Word and element pointing entries

+---+

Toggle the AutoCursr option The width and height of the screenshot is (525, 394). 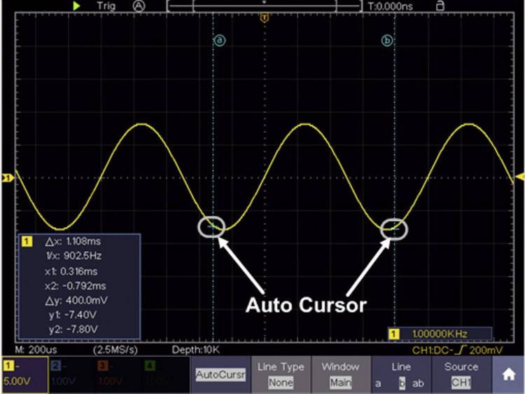(221, 374)
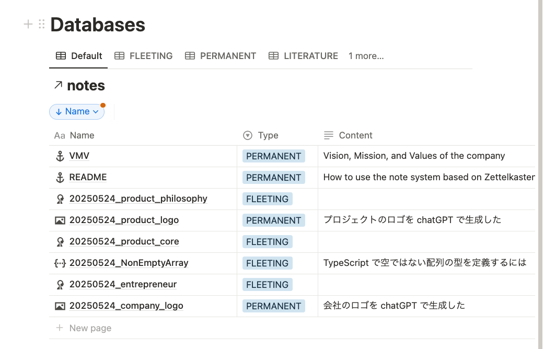Switch to the PERMANENT view tab
The width and height of the screenshot is (544, 349).
221,56
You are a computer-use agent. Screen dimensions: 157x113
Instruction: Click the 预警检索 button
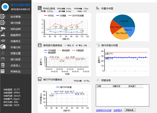130,110
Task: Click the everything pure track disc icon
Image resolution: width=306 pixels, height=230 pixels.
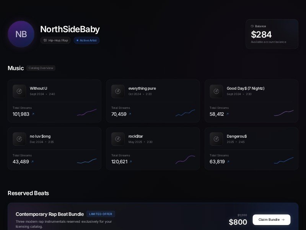Action: [118, 91]
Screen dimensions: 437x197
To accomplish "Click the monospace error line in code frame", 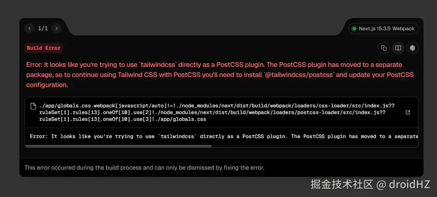I will [224, 136].
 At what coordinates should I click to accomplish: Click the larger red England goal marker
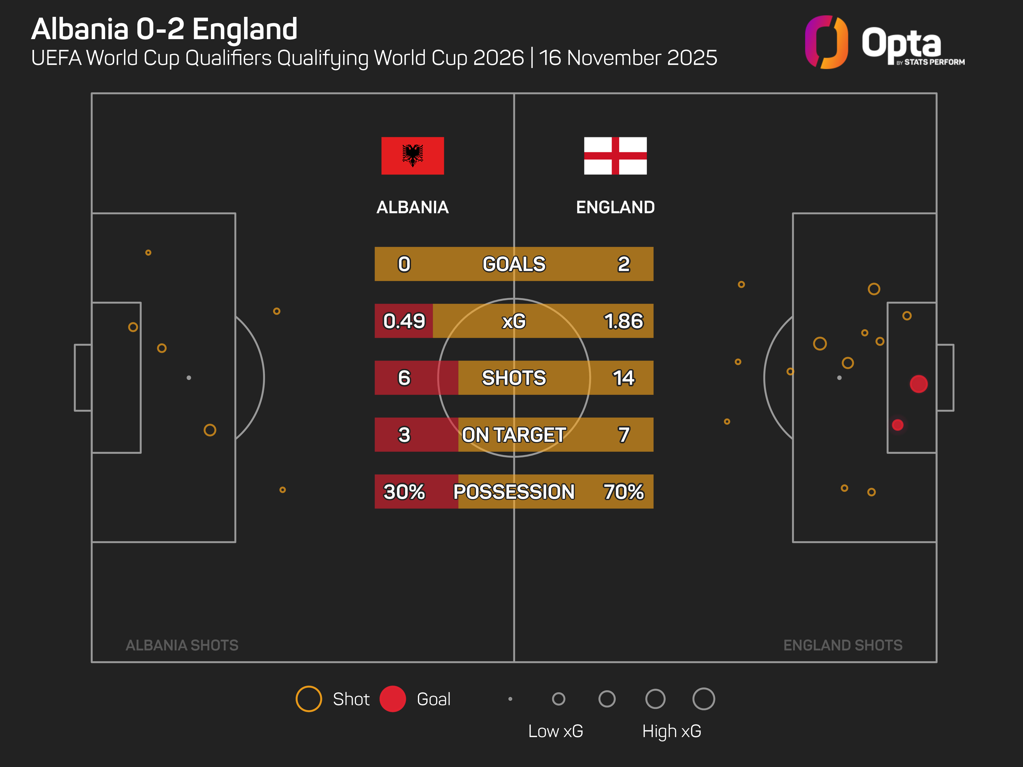coord(918,384)
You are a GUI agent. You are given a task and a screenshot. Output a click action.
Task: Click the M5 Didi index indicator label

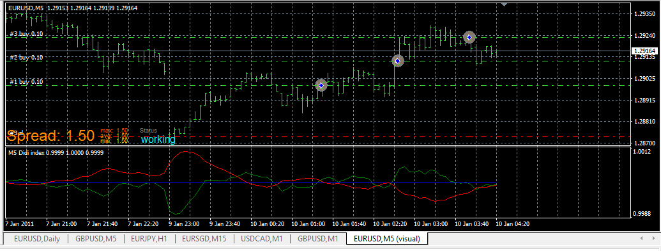coord(56,153)
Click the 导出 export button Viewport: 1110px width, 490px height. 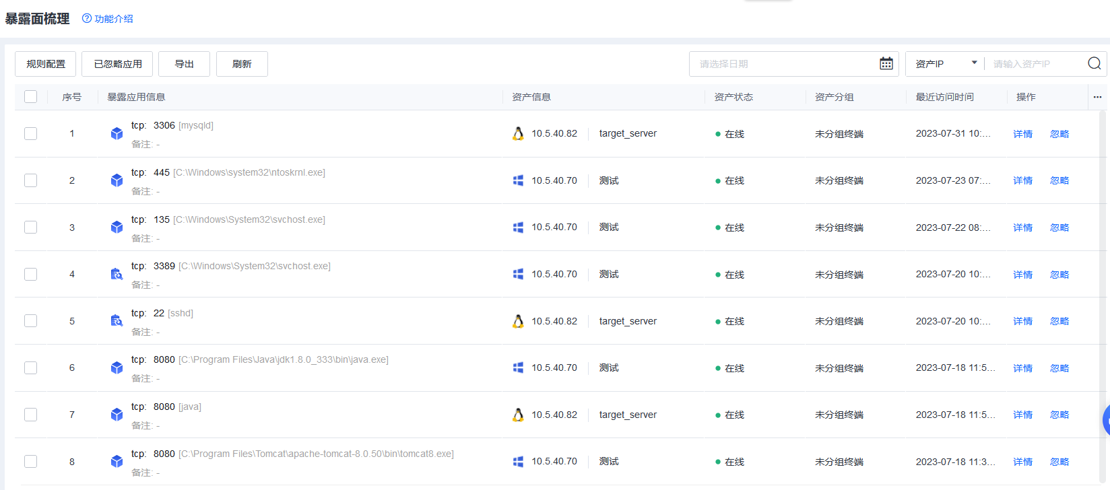pos(184,64)
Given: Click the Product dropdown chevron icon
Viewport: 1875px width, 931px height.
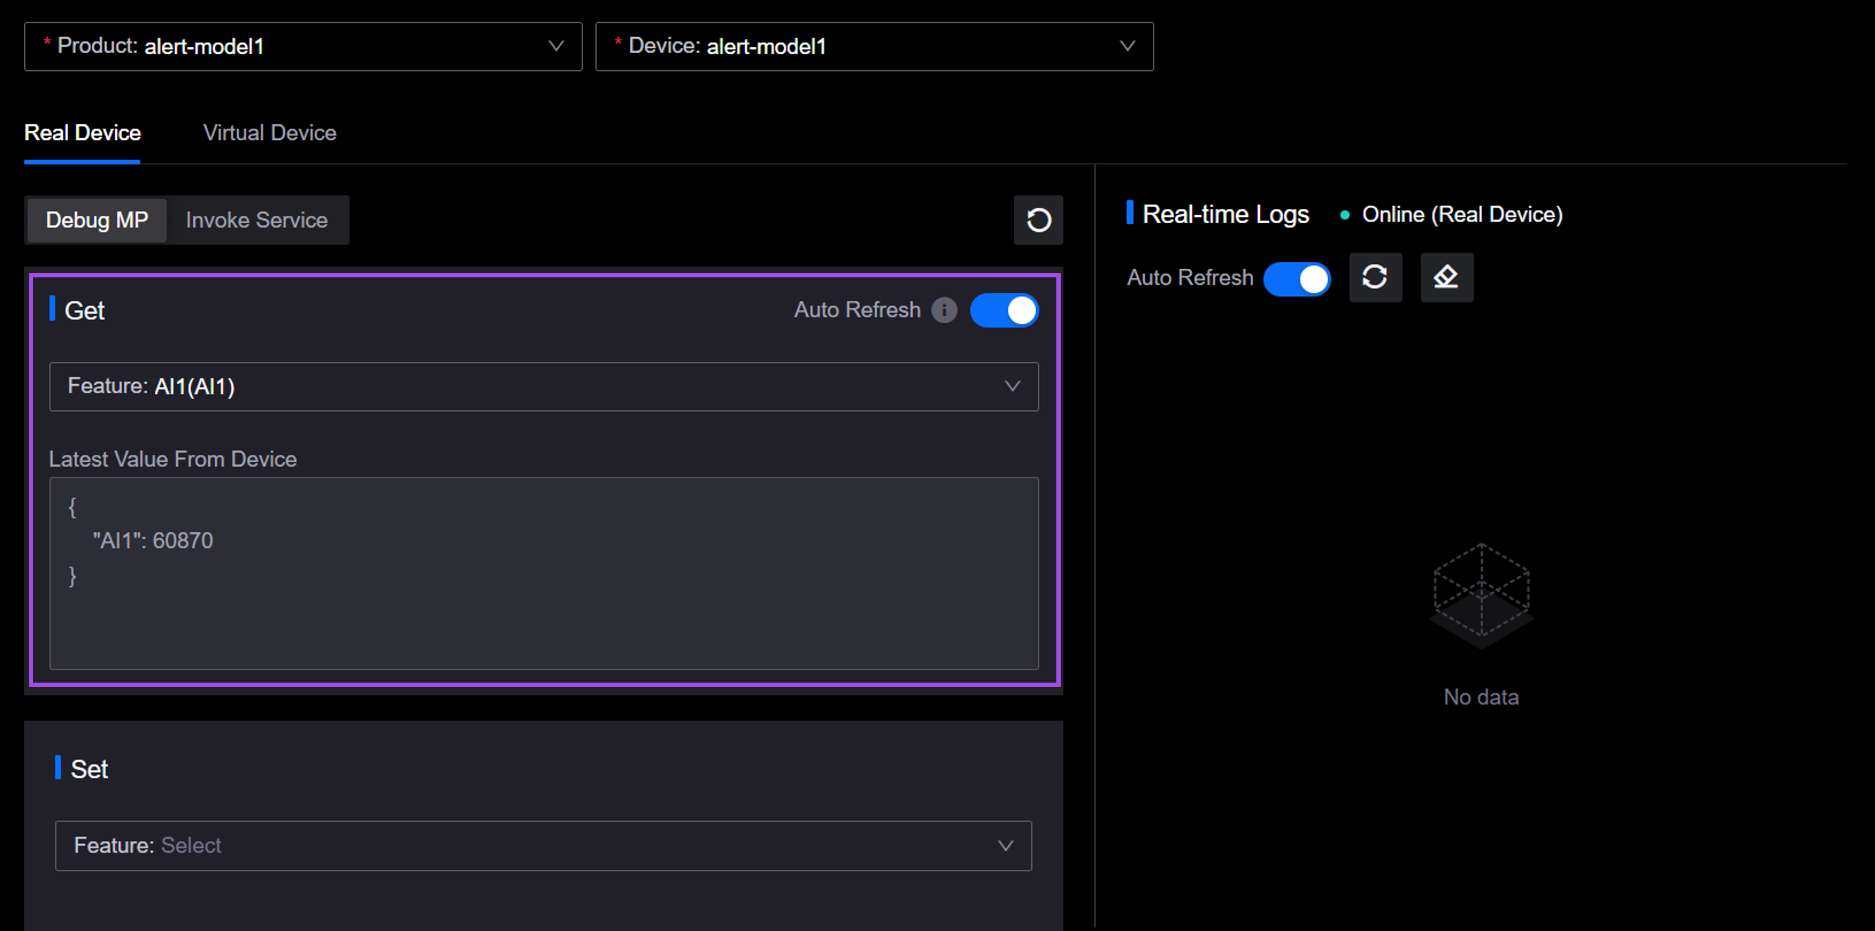Looking at the screenshot, I should 556,46.
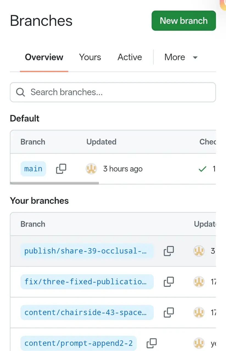Click the avatar in publish/share-39 row
226x351 pixels.
click(x=199, y=251)
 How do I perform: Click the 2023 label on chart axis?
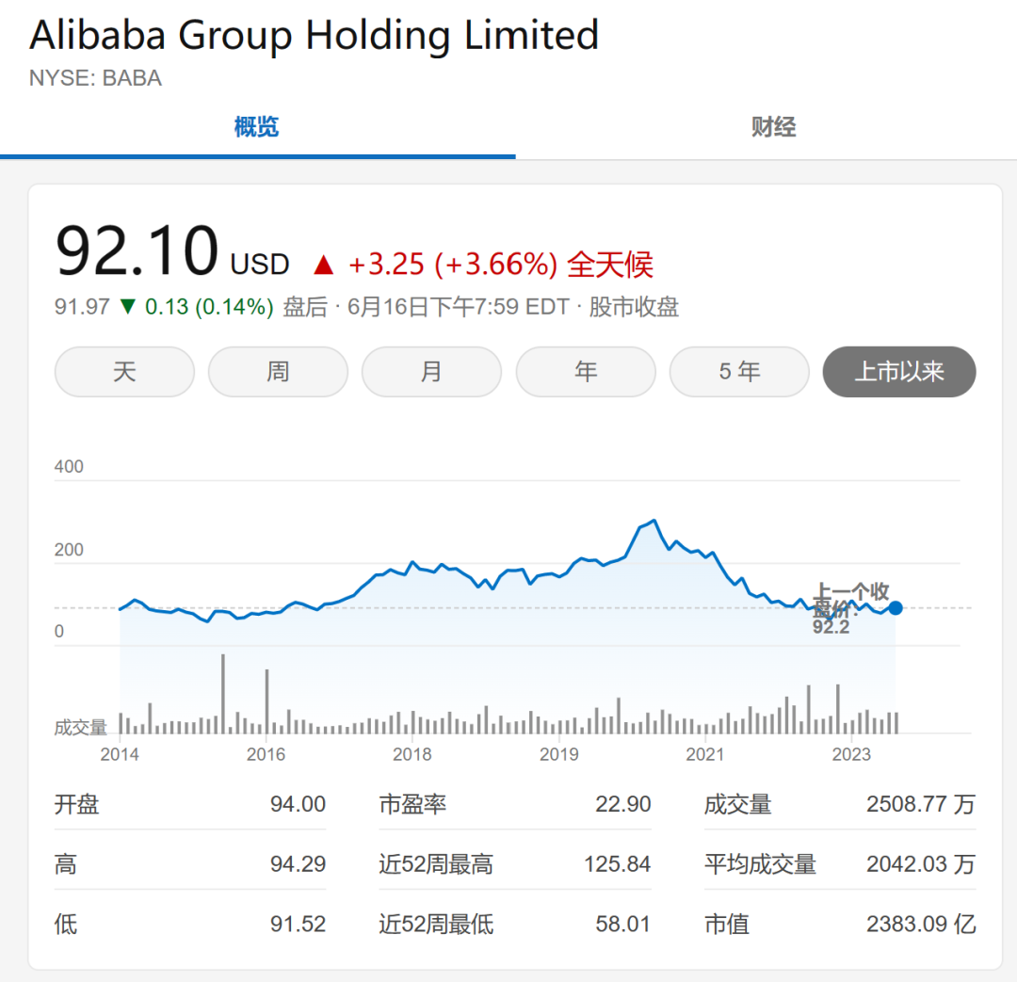(x=851, y=754)
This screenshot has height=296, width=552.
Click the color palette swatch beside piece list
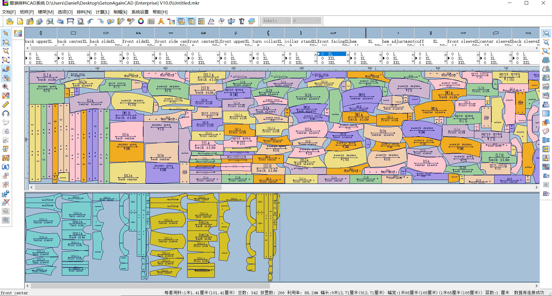(18, 33)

+---+

— Directive —
Format everything from the line containing "Given: Click the" down to the end of the records as a Markdown table with the columns Row and Line, skipping blank lines and omitting the pictures.

— Written solution —
| Row | Line |
|---|---|
| 1 | Given: Click the Product dropdown chevron icon |
| 2 | Viewport: 1875px width, 931px height. |
| 3 | Looking at the screenshot, I should 556,46. |
| 4 | Click the avatar in publish/share-39 row |
| 5 | 226x351 pixels. |
| 6 | click(x=199, y=251) |
| 7 |  How do I perform: Click the 2023 label on chart axis? |
| 8 | (x=851, y=754) |
| 9 | This screenshot has height=296, width=552. |
| 10 | Click the color palette swatch beside piece list |
| 11 | (18, 33) |